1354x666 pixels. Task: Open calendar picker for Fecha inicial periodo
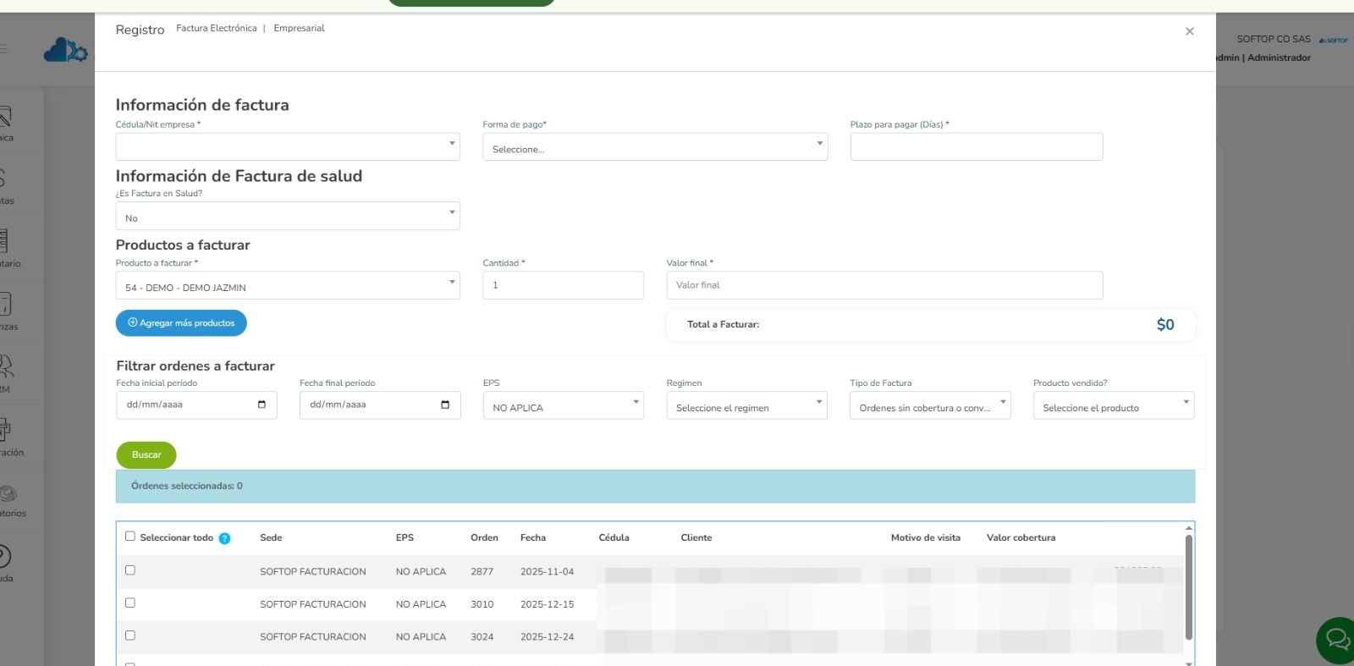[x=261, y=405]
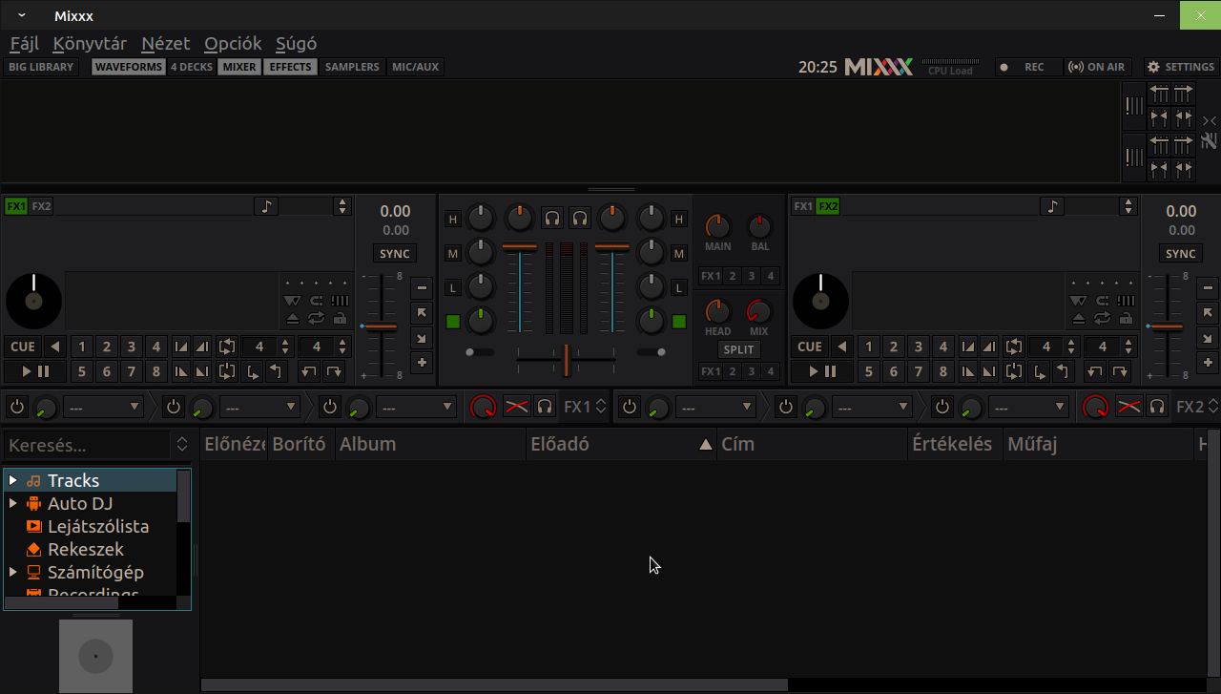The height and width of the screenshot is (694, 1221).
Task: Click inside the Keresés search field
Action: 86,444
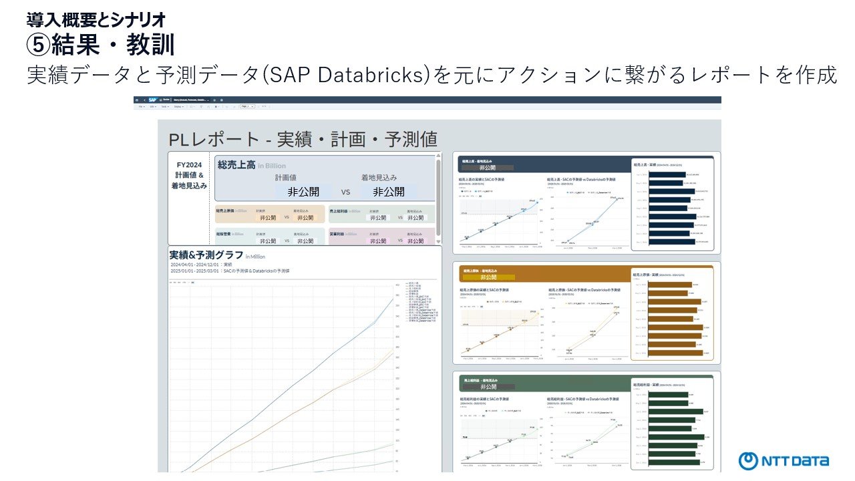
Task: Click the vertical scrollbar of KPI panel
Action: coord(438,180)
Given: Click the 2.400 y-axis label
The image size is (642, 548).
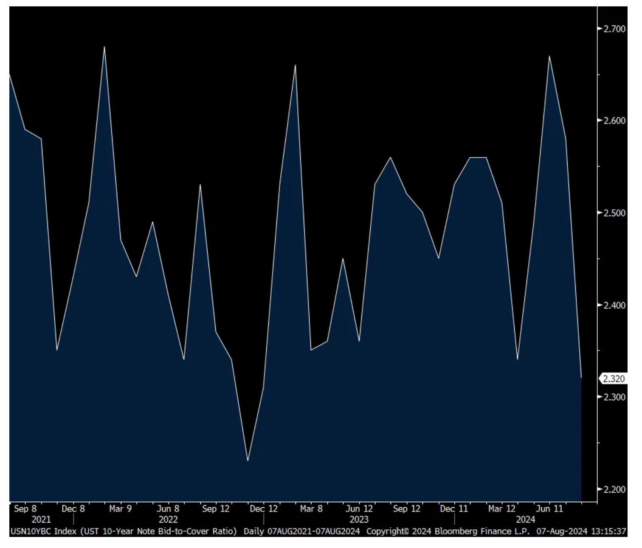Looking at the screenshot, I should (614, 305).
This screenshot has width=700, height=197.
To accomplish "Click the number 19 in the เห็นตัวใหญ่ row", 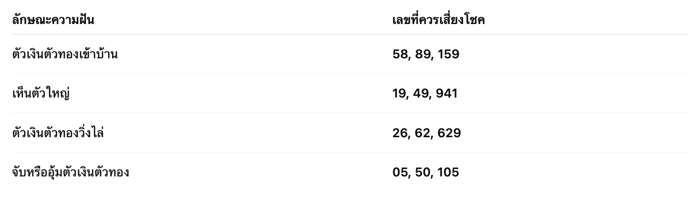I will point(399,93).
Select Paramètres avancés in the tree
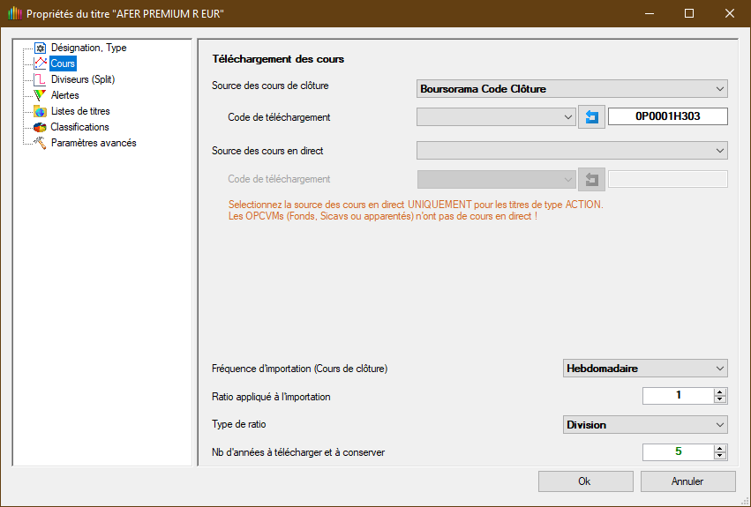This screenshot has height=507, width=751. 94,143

...

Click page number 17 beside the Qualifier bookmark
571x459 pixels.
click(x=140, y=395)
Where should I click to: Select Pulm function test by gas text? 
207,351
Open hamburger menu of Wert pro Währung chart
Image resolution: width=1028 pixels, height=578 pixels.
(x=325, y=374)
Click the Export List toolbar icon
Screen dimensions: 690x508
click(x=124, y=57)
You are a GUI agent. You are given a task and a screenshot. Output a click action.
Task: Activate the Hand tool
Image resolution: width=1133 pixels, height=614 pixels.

* **Exercise directions**: Beginning with the line holding "Click the Export List toolbar icon" and ending with the line holding "Image resolution: width=1133", write out the stretch of material above exactly; add no further lines.

* **Exercise response**:
Click the Export List toolbar icon
Screen dimensions: 690x508
click(x=124, y=57)
You are a GUI agent. You are given a task and a screenshot. Output a click action.
Task: Activate the Hand tool
Image resolution: width=1133 pixels, height=614 pixels.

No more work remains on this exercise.